Хармс никогда не был иллюстратором своего времени. Никогда напрямую не говорил о нем. Повторяю, он писал свои вещи из быта, который был пропитан страхом. И этот страх определял художественную логику. Как и многие из его круга, Хармс не мог не понимать, что происходит. Но реальные масштабы катастрофы – те, которые мы видим только сейчас, с расстояния времени, – не мог представить даже после 37-го года, когда был арестован его близкий друг, поэт Николай Олейников. Только страх – разлитый в воздухе – что-то подсказывал ему. «Сейчас такая жизнь, – говорил он жене, – что если у нас будет общая фамилия, мы потом никому не сумеем доказать, что ты это не я. А так у тебя всегда будет оправдание: “Я знала и не хотела брать его фамилию…» Поэтому для твоей безопасности, для тебя будет спокойнее, если ты останешься Малич…”

Так, собственно, и вышло.

Повседневный внутренний страх невыносим, он всегда ищет выход. Таким выходом, выхлопом становится агрессия. Такая же немотивированная, как и сам страх. Этой агрессией буквально кишит проза Хармса. Откройте наугад любую страницу – и вы провалитесь в настоящее побоище, в «Страшный суд» Босха: «Елена била Татьяну забором. Татьяна била Романа матрацем. Роман бил Никиту чемоданом. Никита бил Селифана подносом. Селифан бил Семена руками. Семен плевал Наталье в уши. Наталья кусала Ивана за палец…» и т. д.
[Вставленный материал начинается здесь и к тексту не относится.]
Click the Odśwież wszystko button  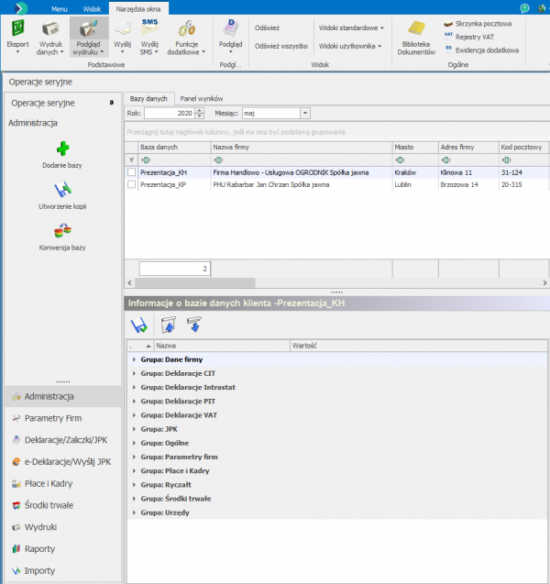point(281,45)
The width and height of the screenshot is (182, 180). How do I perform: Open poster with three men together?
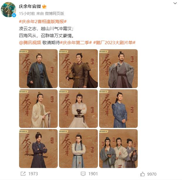point(118,149)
Кстати, идеальная обложка для прозы Хармса (Босх).

Внешне абсурдная, агрессия в прозе Хармса имеет внутреннюю логику. Мы эту логику не понимаем, но чувствуем. Читая Хармса, мы точно знаем: это не нонсенс, не нелепица. Тут есть общий знаменатель, и этот знаменатель – страх. Невроз, вызванный этим страхом. Именно страх написал (не описал!) Хармс, хотел он того или нет. Он превратил страх в литературу, а литературу – в его документ. В диагноз. Преодолел и литературу, и страх, и свое время – тем единственным способом, который время ему оставило. Освободился – за что время его и раздавило, и слопало.

2

Я пишу этот текст в поезде Берлин – Бонн. Расстояние между двумя столицами Германии почти как между Москвой и Питером.

Времени достаточно, чтобы спокойно во всем разобраться.

Для начала я бы хотел понять рифмы. Как удивительно все сошлось, как закольцевалось. Смотрите: двадцать пять лет назад я не мог и подумать, что буду писать о Хармсе в немецком поезде, потому что и Хармс был под запретом, и границы закрыты, и берлинская стена казалась вечной. Двадцать пять лет назад никто не мог и подумать, что Берлин снова будет единым городом и что «советская Германия» исчезнет с карты мира, как наваждение. Что наш человек будет свободно перемещаться по миру.

Однако все случилось так, как нельзя было и представить.

Хармс издан, Берлин свободен, я еду в немецком поезде.

Но Москва? – спрашиваю я себя. Ведь это был символ – перенос столицы из Петрограда, который замысливался как Санкт-Петербург, как европеец. И вот столицей снова стал азиатский, ордынский город. Москва, где все всегда держалось на страхе и на повиновении этому страху. Это был переезд в страх, в сущности.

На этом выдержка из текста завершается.